--- START OF Extracted text ---

# Control Rye grass in Tifton 85



## JB1023 (Feb 22, 2011)

I have a 12 acre Tifton 85 patch that has some volunteer Italian Rye grass coming up in it. I rode thru the patch yesterday checking on my Tifton and it is just starting to green up. I couldn't say for sure if some of it really went dormant. I had planned on spraying it with roundup thinking the Tifton was dormant and would not be affected in order to clean it up. Would any of you know what I could spray it with now to kill the Italian rye grass but not harm my Tifton, or have any suggestions regarding this? I square bale this patch and sell the hay is the reason I am trying to keep as clean as I can even on a first cut.

Thanks,

Jason


----------



## broadriverhay (Jun 13, 2014)

If you are too late to spray Glyphosate, you could use a weed wiper with a 50% mixture of glyphosate. I did this several years ago with good success. Any questions, I will be glad to help.


----------



## Beech_Brent (May 10, 2017)

--- END OF Extracted text ---
--- START OF Supplied information ---

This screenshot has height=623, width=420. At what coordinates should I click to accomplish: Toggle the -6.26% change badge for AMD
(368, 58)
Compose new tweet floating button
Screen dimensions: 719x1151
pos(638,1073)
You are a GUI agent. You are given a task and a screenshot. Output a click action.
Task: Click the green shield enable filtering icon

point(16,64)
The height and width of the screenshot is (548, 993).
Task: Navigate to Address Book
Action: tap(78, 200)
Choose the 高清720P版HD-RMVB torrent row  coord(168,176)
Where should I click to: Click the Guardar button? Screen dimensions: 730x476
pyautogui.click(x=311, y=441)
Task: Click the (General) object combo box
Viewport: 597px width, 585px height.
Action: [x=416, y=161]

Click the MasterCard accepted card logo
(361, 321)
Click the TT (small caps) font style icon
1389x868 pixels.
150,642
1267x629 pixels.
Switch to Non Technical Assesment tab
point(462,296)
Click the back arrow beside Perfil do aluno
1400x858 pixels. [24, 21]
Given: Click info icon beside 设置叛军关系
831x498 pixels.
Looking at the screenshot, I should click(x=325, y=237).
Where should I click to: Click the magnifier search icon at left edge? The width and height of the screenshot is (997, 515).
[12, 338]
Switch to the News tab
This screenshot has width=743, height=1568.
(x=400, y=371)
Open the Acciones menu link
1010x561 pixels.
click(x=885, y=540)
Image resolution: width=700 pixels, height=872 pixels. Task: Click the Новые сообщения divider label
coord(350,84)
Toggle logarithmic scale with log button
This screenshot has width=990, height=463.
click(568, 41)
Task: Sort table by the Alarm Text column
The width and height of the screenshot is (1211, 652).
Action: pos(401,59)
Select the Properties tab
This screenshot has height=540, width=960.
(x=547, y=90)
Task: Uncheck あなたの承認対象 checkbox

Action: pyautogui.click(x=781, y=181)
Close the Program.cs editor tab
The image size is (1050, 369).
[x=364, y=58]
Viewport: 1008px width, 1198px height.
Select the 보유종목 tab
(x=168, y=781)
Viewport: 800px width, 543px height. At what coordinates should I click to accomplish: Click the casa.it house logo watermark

--- END OF Supplied information ---

## Given problem
Continue the forum thread above about controlling Italian ryegrass in Tifton 85 from the point where it stops.

## Result
I believe that any herbicides that are in the classification as sulfonylureas should harm a cool season grass without causing damage to bermuda. I'm thinking something like cimmaron (metsulfuron)?

Sometimes it can be slow to work during cooler temperatures. I have never tried, so I'm just pointing you in another direction worth investigating or considering.


----------



## JB1023 (Feb 22, 2011)

Thank you for your replies. I do have a weed wipe, guess it never crossed my mind to use it for that. Going to check into cimmaron and the like.


----------



## weedman (Jul 12, 2019)

Pastora at 1.25-1.5 oz/A with 12 oz/A Roundup. This works well unless the ryegrass has gotten too large. Cimarron will not have much impact on ryegrass.


----------



## broadriverhay (Jun 13, 2014)

I mount my weed wiper on my front bucket so I can adjust the height as necessary. I just wired a switch inside the tractor to turn it on as necessary.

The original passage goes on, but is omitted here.